- [What is asked]:
1. Reproduce the part of the hexapod project log that opens at "A project log" and ends with "larger bot project.", matching it word for word.
2. Write the next part of the hexapod robot project log, continuing from its final sentence.

- [Provided passage]:
- - -
A project log for Hexapod Of Pathetic Engineering (HOPE)

This is my first attempt at making a multi-legged insect inspired robot. I hope to use HOPE as a learning vehicle to a larger bot project.

neuntoterNeuntoter 11/17/2016 at 06:313 Comments

It's a lie, this isn't really step 1.. I have iterated several servo layouts (in fact you can see glue marks from past failures in one of the pictures). I started thinking about this years before home 3D printers were even a reality and have failed cutting reliably 2 sheets of ABS, dozens of chop sticks, and even wood on numerous occasions. I honestly gave up on this for about a year due to seeing no way to fulfill my desires of symmetry. Forward to November 2016 and welcoming a Ultimaker 3 into my home and all the sudden the prospect of completing this isn't doomed.

So far I have lied and now I must admit I cheated on the project already, too. However in my defense I wanted to test my new printer, my Solidworks skills are limited , and so I came across a project on thingverse(quite by accident) that was exactly the style and shape I wanted and designed to fit my servos. So I began printing the lower leg portion. The printer passed my test with 6 prints, 0 failures, and only one little corner that didn't stick right on one leg.

I started with the lower leg portion because I am of the belief that it is the most important part of any walking robot. Well the feet more so than leg but on a hexapod it is basically the same thing.
- - -
- [Source excerpt]:

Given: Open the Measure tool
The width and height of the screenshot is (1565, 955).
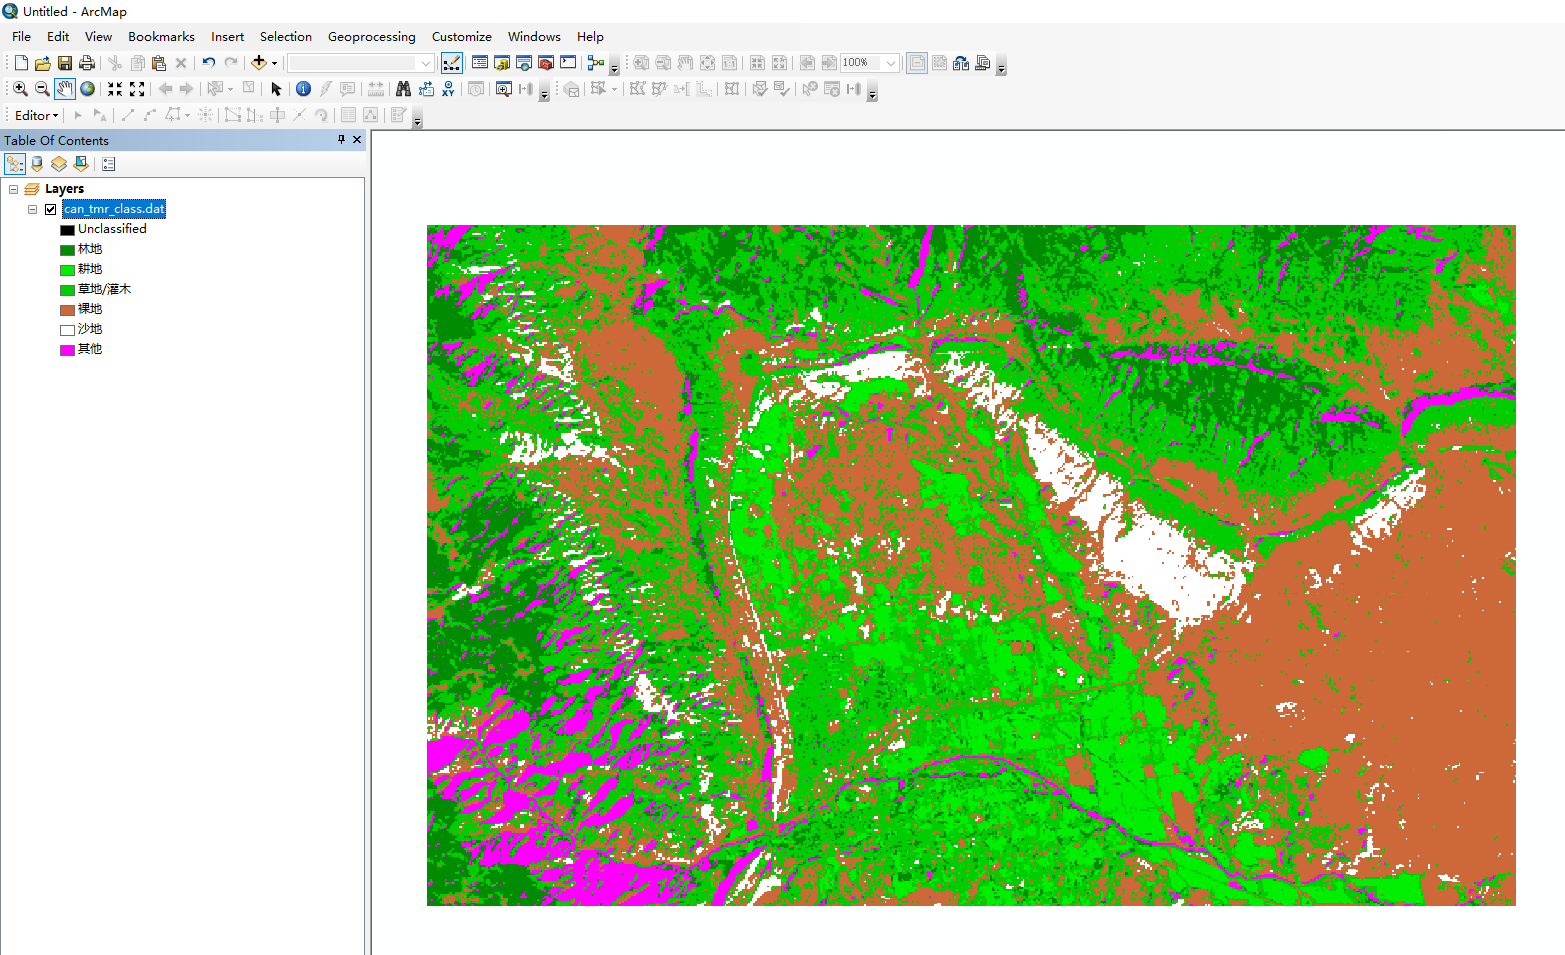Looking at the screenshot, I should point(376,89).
- - -
- [Outputs by task]:
1.
A project log for Hexapod Of Pathetic Engineering (HOPE)

This is my first attempt at making a multi-legged insect inspired robot. I hope to use HOPE as a learning vehicle to a larger bot project.

2.
The legs are attached to their servo using 2*(2Mx10mm Bolts & Nuts)

In truth step 1 should probably be drawing out some designs and perhaps doing some math etc etc etc... and I have made some crude cave man like drawings; more suited to use of crayon than pencil, calipers, protractors, straight edges, and other fancy implements. However I wasn't settled on what 3d software until recently and even still I am fighting Solidworks vs Inventor.

Now step 2 will become the actual planning phase, because I must begin looking at leg length and gait.


Random Musings

TL;DR = I all but randomly chose some leg piece and printed it 6 times. Time to design around them.


Discussions

deʃhipu wrote 11/17/2016 at 15:18 point

It's a good start, it's nice to have something tangible you can hold in your hand.

Have you already thought about what you are going to use for the brains and for the servo controller?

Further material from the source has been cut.